While possible causes are genetics, biological traits, hormonal issues, or environmental factors.

Bipolar Disorder has no cure, but it is manageable with right medications and therapy.

What does a manic episode feel like?

According to online resources, a manic episode might include:

  • Feelings of euphoria
  • Extremely energetic
  • Over confidence
  • Talking so rapidly
  • Unable to concentrate
  • Recklessness and impulsiveness
  • Flight of ideas
  • Sometimes extreme irritability or anger

But, as someone who’s been dealing with manic episodes for years, I’d say that manic is actually “fun”.

For tech-savvy: It’s like having not just four, but eight cores, or maybe more. You can do all at once, while also have a lot running on the background. Forget about heating up, or crashing. You can do everything without ever needing to stop because you have a battery that would last for days and even weeks. And you are confident that it would.

Seriously, it feels like you are at the highest point you could ever be. It’s like you can be anyone or anything you want.
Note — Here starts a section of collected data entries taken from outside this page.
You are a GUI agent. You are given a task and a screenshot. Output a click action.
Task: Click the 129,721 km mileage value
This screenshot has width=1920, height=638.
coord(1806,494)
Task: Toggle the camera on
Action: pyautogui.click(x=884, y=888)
It’s like you can do and achieve anything or everything as long as you want it. And no one, not even yourself, can stop you.

Manic state gives you the energy and motivation to start big things.

Mania can make you do the things you never thought you could do. It gives you the courage and confidence you never had. It can take you places you never thought you could reach.

Also, it comes with heightened creativity like writing thousand of words or finishing great artworks or composing a song in just a night. 

It’s a different kind of multitasking too. It is doing two or three or four things at once, while also having a traffic of thousand thoughts or ideas.

It is watching videos on Youtube, with another window open for searching on Google, and holding a smartphone to check your social media notifications, eating dinner while thinking of doing other things or wanting to be the next great poet of this generation. Or it is laying down in bed, and getting up because you thought about rearranging stuffs in your room or trying out outfits, or drinking milk, or dancing or practicing acting because suddenly you want to be an actor or literally just to do weird things.

Mania is not sleeping or staying awake until dawn for days without being tired.

And it could also be dangerous.

It is spending money you’ve worked so hard to earn, you saved for long, or money you do not own, for things you don’t and won’t need or for people you do not even know.

It is taking risky decisions and actions. Also, because of too much high emotions, it can make you think and do things you’ll regret afterwards.

Manic is not fun at all. It’s part of something more serious- a disorder.

So, how could someone call all of these as just being moody? Would you?

These are not misinformation at all. I’ve experienced them many times, and people I know have gone through the same thing. If you think any of these shouldn’t be here, just let me know below. But I’ll say that manic episodes manifest themselves in different ways and to different degrees in different people.